Supplementary Technical Info
Unattended Access Auditlog
All sessions with Unattended Access are documented in the Auditlog, regardless of the setup in use. The Auditlog shows which users have connected to which endpoints, as well as the session duration and gateway used.
If the endpoint has the Admin By Request Server agent installed, the auditlog will also contain detailed information about which software has been used as well as all of the other things recorded by the classic Admin By Request auditlog.
Besides this, you also have the option to enable video recording of each session to be used as additional documentation.
To enable video recording:
-
In the portal, go to SRA > Settings > Unattended Access Settings and select the Settings menu.
-
On the RECORDING tab, enable Screen recording.
A Word about Security
There are security mechanisms built in to the Unattended Access setup.
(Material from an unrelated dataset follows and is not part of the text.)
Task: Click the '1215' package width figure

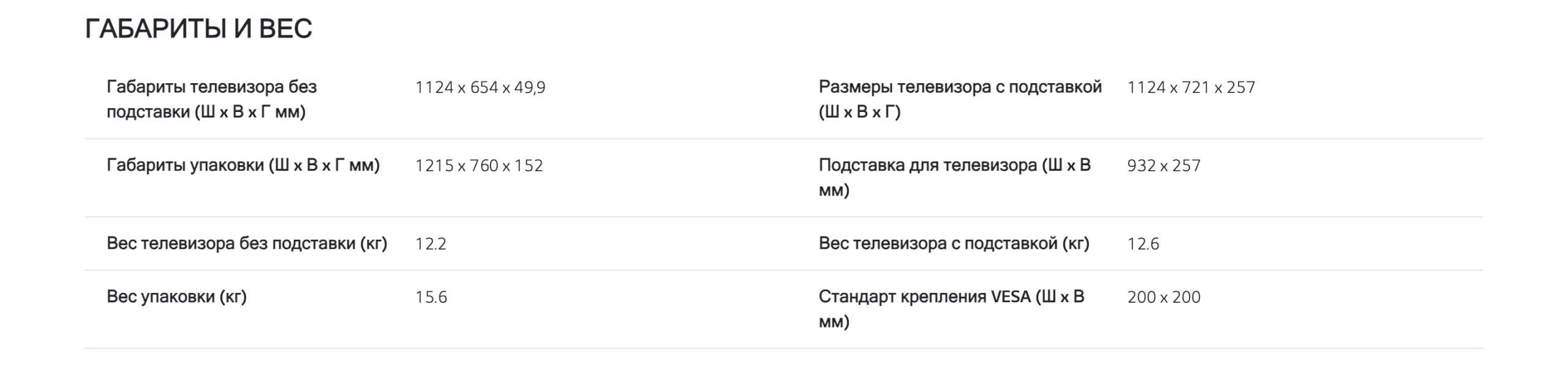Action: [x=434, y=166]
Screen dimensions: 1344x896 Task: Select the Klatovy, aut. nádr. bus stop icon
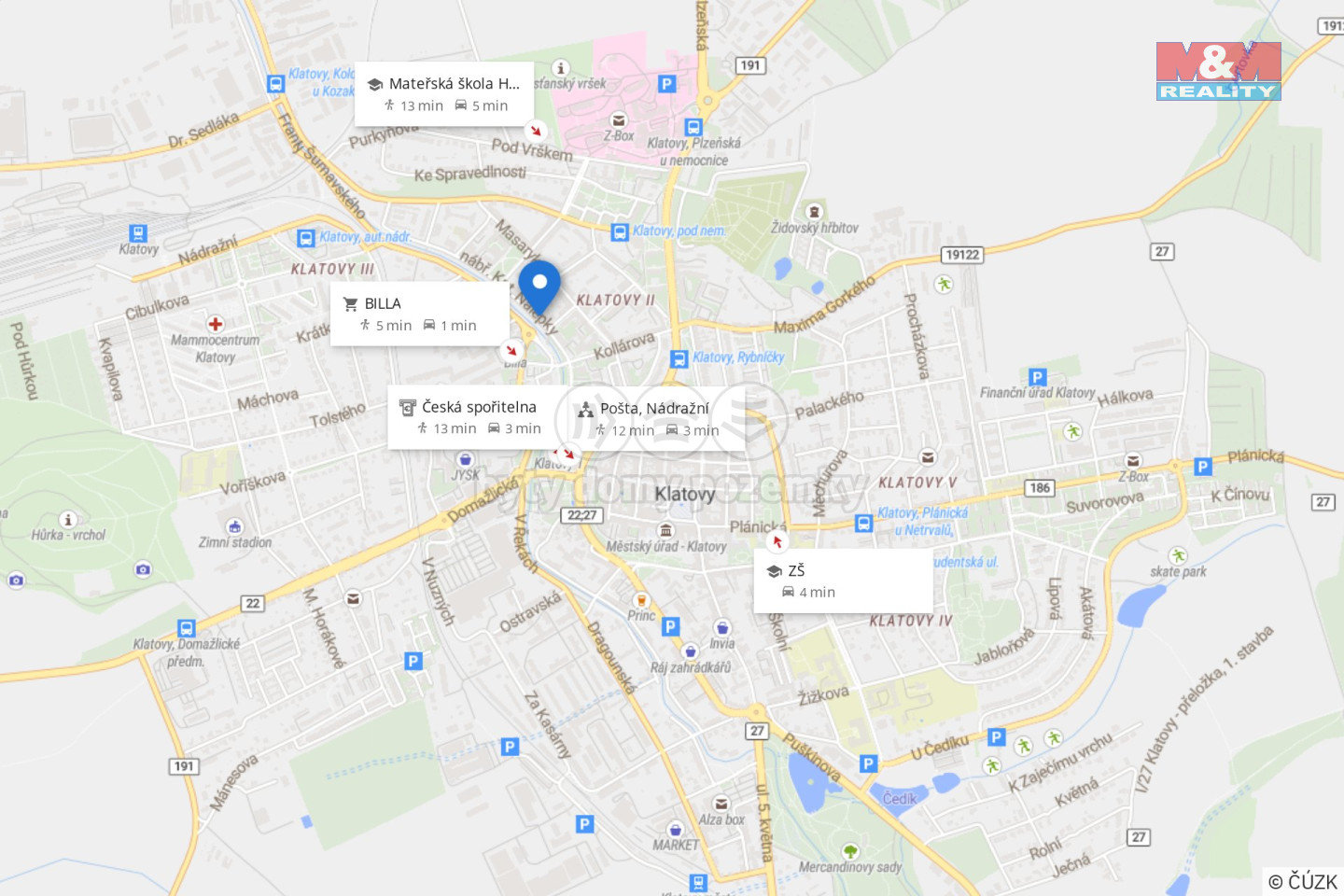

When clicking the Remote Control button for a device in the Inventory (Inventory > [Device] > Details > Properties), the following flow is initiated:
-
A one-time unique transfer token is coupled with the initiating user's IP address.
-
The transfer token is sent to the Connector.
-
The Connector uses the transfer token to call back the Admin By Request portal to verify that the request is valid and actually initiated by the current user.
-
If the transfer token is valid, the Admin By Request portal issues a connector token. This token contains information about the endpoint and credentials, as well as settings for the remote session.
-
The Connector receives the connector token and verifies its validity.
-
If the token is valid, the arguments are sent to the Proxy, which will in turn attempt to establish a connection to the endpoint.
Furthermore, the information supplied in the Docker compose file can only be spun up for a short period of time. Once the gateway has been spun up, it will be locked to the server's IP address.
The connector token is encrypted using a secret only known by the Connector and the Admin By Request portal. The token values are also HMAC-validated by verifying a signed hash value of the connection properties.
All connections made by browsers are via Secure WebSockets and the gateways are "pull-configuration" only.
Technical Flows
Connection Flow
During this process, the following happens:
-
The Admin By Request portal assigns a one-time transfer token that’s coupled with the user's IP address.
-
The transfer token is delivered from the browser to the Connector to inform that a request to connect to an endpoint is present.
-
The Connector validates the transfer token by sending it back to the portal alongside the user's IP address. If token and IP address match, the portal issues a connector token that contains the necessary information to connect to the endpoint.
-
When the Connector receives the token, it’ll start by decrypting the values. Once decrypted, the values are HMAC-validated to ensure that no tampering has occurred.
-
If decryption and HMAC validation succeeds, the connection parameters are passed along to the Proxy, which initiates the connection to the endpoint with the requested protocol.
-
The connection stream is delivered back to the browser via Secure WebSocket.
If the gateway is configured with Cloudflare tunnels, then all communication is sent via the unique secure tunnel for that gateway.
Discovery Flow
The Connector asks the portal repeatedly if a discovery scan should be allowed to run. Based on the settings within the portal, this might eventually return a positive result.
Upon receiving a positive result, the Connector asks the Discovery container to run the discovery process. This returns a collection of discovered devices, which will in turn be returned to the portal to be ingested into the Inventory.
Tunnel Initiation Flow
Upon spinning up the Connector container, the portal is asked repeatedly if a tunnel should be initialized. If the portal settings allow for a tunnel to be created, the portal calls Cloudflare to set up the tunnel and receive a unique tunnel token back.
This token is returned to the Connector, which then initializes the tunnel to Cloudflare. Once the tunnel has been established, a status call is made to ensure connectivity. This status is returned to the portal, notifying it that the tunnel is ready for use.
Limiting Access
Besides how the Unattended Access solution grants access to various endpoints inside the infrastructure, limiting and securing access is of the highest importance. We recommend that customers at the very least:
-
Enable SSO with conditional access for users with remote access privileges.
-
Consider restricting the access to gateways based on the IP addresses that should be allowed to connect via each one.
We recommend that IP address restrictions are made within your own infrastructure, but restrictions can also be set via the portal by going to the gateway details and selecting SRA > Settings > Unattended Access Settings > Gateways > ON-PREMISE > [Gateway] > Settings > IP RESTRICTIONS:
From here, IP restrictions can be enabled, allowing you to enter the IP addresses you want to allow the ability to access endpoints via the selected gateway.